Arts and Entertainment
January 11, 2023
From: Williams College Museum of ArtA new mix in ‘Remixing the Hall’
Happy New Year! Our ongoing permanent collection exhibition Remixing the Hall has been remixed for 2023.
Visitors will encounter several new additions to the Class of 1935 Gallery, including Sam Gilliam’s 1972 monumental polypropylene drape Situation VI-Pisces 4, and George Segal’s 1977 Couple in a Doorway, which features two life-sized painted-blue human figures that encroach provocatively into the space of the viewer.
In the adjacent gallery, a selection of preparatory pencil studies for one of WCMA's collection highlights, the 1945 painting Point O’View by Paul Cadmus, demonstrates a deep intimacy between the artist and his sitters. Visitors can compare the loose informality of the drawings with the precise rendering, detailed brushwork, and use of the unforgiving, Renaissance-era medium of egg tempera in the painting
Sam Gilliam’s 1972 Situation VI-Pisces 4, left, is joined by George Segal’s Couple in a Doorway, right, as two of the many new additions to the Remixing the Hall exhibition. Photo: Brad Wakoff
I/O Fest at WCMA
Following up on their extraordinary performances last March in our Strict Beauty: Sol LeWitt Prints exhibition, the I/O New Music Ensemble will be back at WCMA to perform in the galleries as part of I/O Festival 2023 on Friday, Jan. 13. The afternoon will feature original compositions written by Raven Chacon, Myriam el Haik, Kazuo Fukushima, Julius Eastman, Sarah Hennies, Williams students, and more, all performed by Williams students and community members. The event kicks off at noon with a participatory sonic meditation, open to all, and will include sound art pieces and acoustic explorations of the galleries through 4 p.m.

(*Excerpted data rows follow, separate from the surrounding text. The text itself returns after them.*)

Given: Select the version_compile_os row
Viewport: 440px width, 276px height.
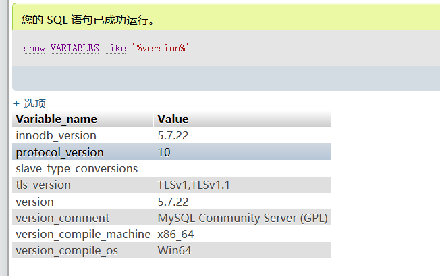Looking at the screenshot, I should (171, 250).
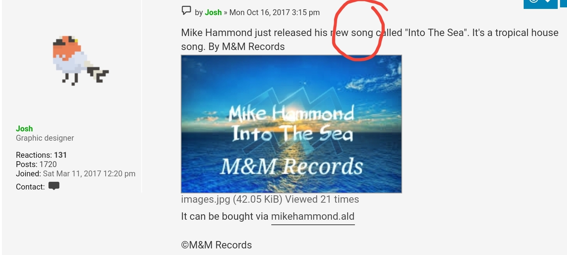Click the post date Mon Oct 16, 2017
The width and height of the screenshot is (567, 255).
pyautogui.click(x=260, y=12)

Directed by Matthew Gold, Artist in Residence in Percussion and Contemporary Music Performance at Williams College, I/O New Music is a contemporary music ensemble open to all instrumentalists, singers, composers, conductors, and musicians interested in making immersive and adventurous music. I/O programs feature cutting-edge new music by composers representing diverse backgrounds, perspectives, and musical practices
The I/O Ensemble performs in the Strict Beauty exhibition in March 2022. Photo: Brad Wakoff
‘Sonance for the Precession’ reimagined
In the fall of 2019, WCMA engaged composer, saxophonist and transdisciplinary artist Neil Leonard to create a site-specific sound installation for the neighboring Berkshire quad titled Sonance for the Precession. The electroacoustic composition, which played for 30 minutes each day half an hour before sunset from the roof of the historic Hopkins Observatory, explored ancient ideas connecting the precession, or movement, of the equinox with the harmonic series.
Three years later, Sonance has been reimagined as part of the Elevator Music series at the Frances Young Tang Teaching Museum and Art Gallery at Skidmore College in Saratoga Springs, N.Y. Running through March 12, Elevator Music 45: Neil Leonard—Sonance for the Precession presents a 60-minute quadraphonic sound installation based on alto saxophone recordings and electronic sounds that advances in circular motion around the listener and encourages reflection on the variant rates of planetary orbits around the sun and on our ever-changing place in the universe.